* Extract to read *
[start]

Constitutional Violationscritical

FBI Investigated NYT Reporter Who Wrote About Kash Patel's Girlfriend Getting an FBI SWAT Escort

FBI Director Kash Patel's bureau opened an investigation into New York Times reporter Elizabeth Williamson — who wrote about Patel giving his country singer girlfriend FBI security and transport — to determine if she broke federal stalking laws. FBI agents interviewed the girlfriend, searched databases for information on the reporter. DOJ officials killed the probe, finding no legal basis and calling it retaliation.

On April 22, 2026, the New York Times reported that the FBI had launched an investigation into one of its own reporters — Elizabeth Williamson — after she published an unflattering article about FBI Director Kash Patel's girlfriend.

The original story

On February 28, Williamson published "Kash Patel's Girlfriend Seeks Fame and Fortune, Escorted by an F.B.I. SWAT Team" — a story about how Patel had ordered the FBI to provide his girlfriend, country singer Alexis Wilkins, with government security and transportation. A SWAT team was escorting Patel's girlfriend as she pursued a music career.

What the FBI did next

After the story ran:

  • FBI agents interviewed Alexis Wilkins, who said she had received a threatening email the day the story was published
  • Agents searched government databases for information on Williamson — the reporter
  • The bureau recommended proceeding with a formal investigation to determine whether Williamson broke federal stalking laws

Federal stalking laws. For writing a news article. About the FBI Director's girlfriend receiving government resources.

[end]

* Instruction 1 *
Translate this sentence from the report on the FBI inquiry into Spanish: "A SWAT team was escorting Patel's girlfriend as she pursued a music career."
* Instruction 2 *
Reproduce every line of the word and item position entries without alteration, leaving the pictures out of your answer.
The report on the FBI inquiry and the entries have no connection to each other.

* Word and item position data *

[start]

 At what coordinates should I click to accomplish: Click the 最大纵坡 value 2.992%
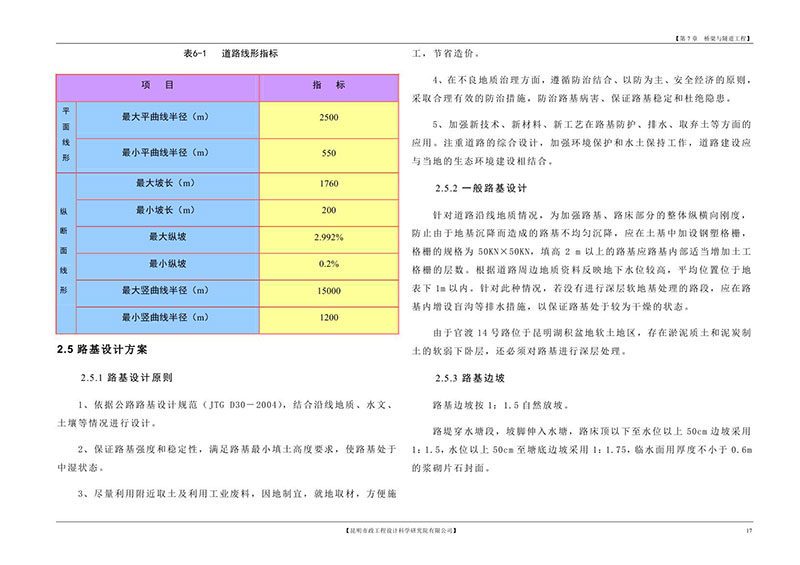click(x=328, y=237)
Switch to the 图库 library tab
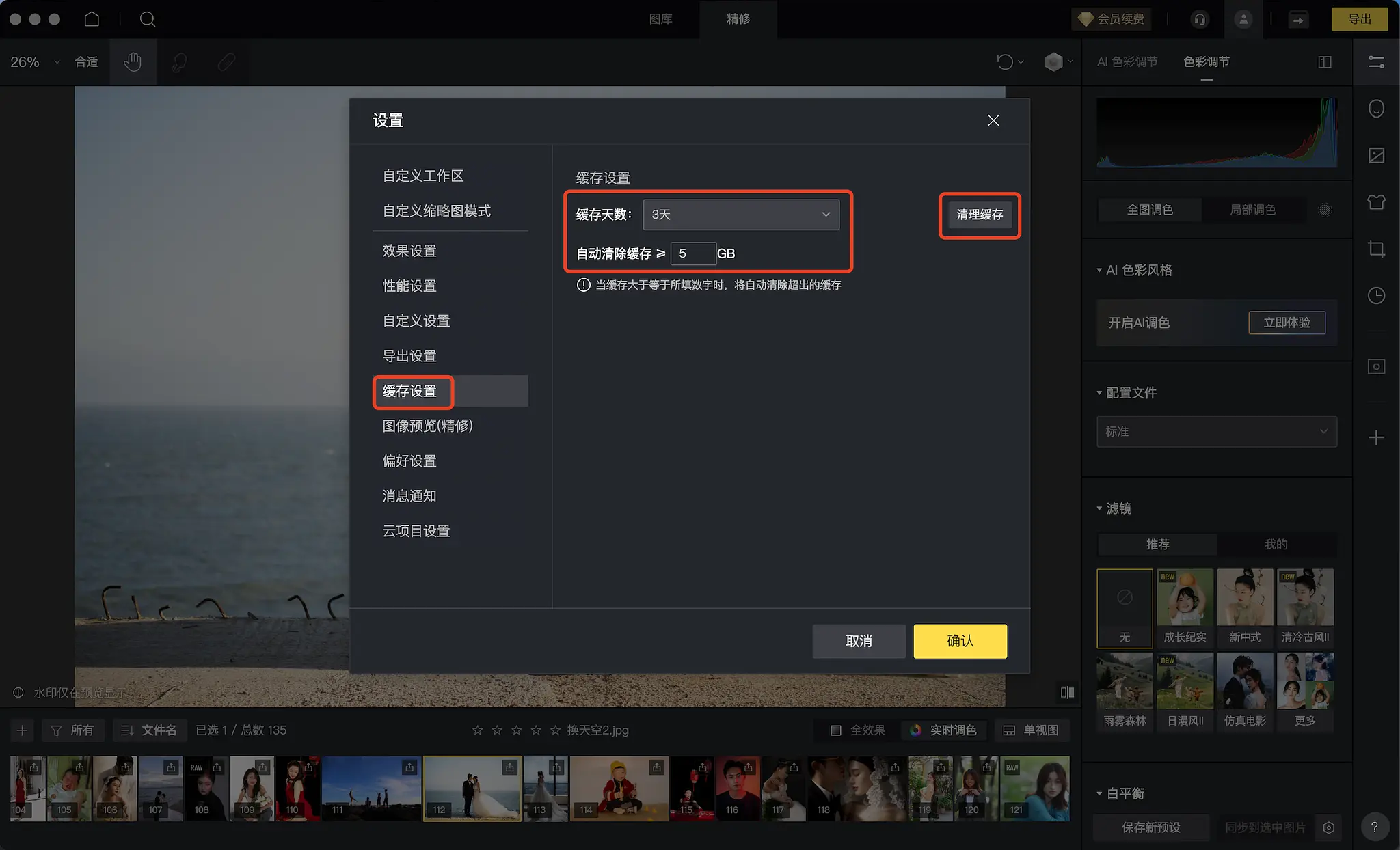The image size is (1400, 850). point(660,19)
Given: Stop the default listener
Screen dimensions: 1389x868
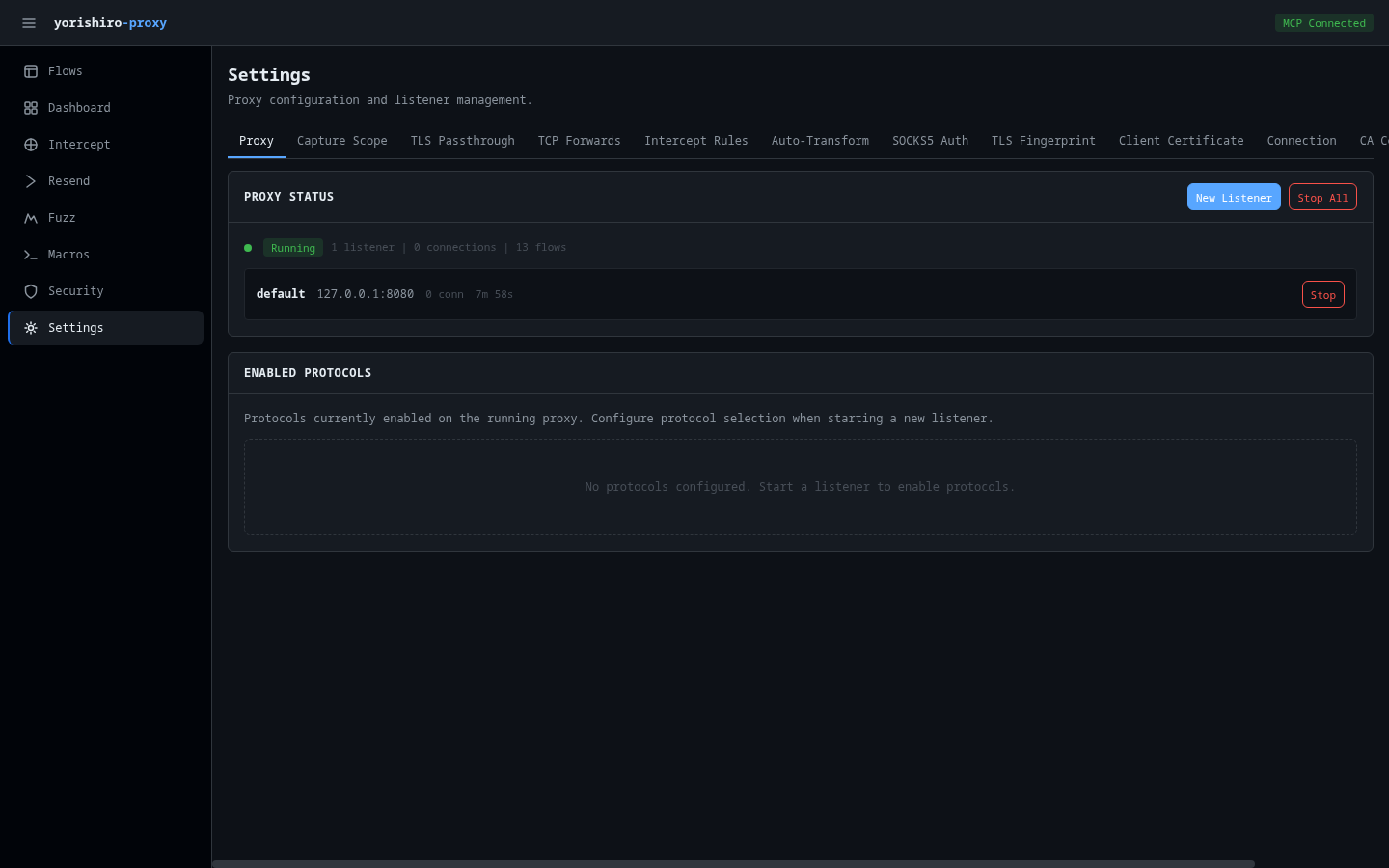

[end]

* Written response 1 *
Un equipo SWAT escoltaba a la novia de Patel mientras ella seguía una carrera musical.

* Written response 2 *
 At what coordinates should I click to accomplish: Click the 最大纵坡 value 2.992%
click(x=328, y=237)
Switch to the 图库 library tab
The image size is (1400, 850). point(660,19)
Given: Stop the default listener
Screen dimensions: 1389x868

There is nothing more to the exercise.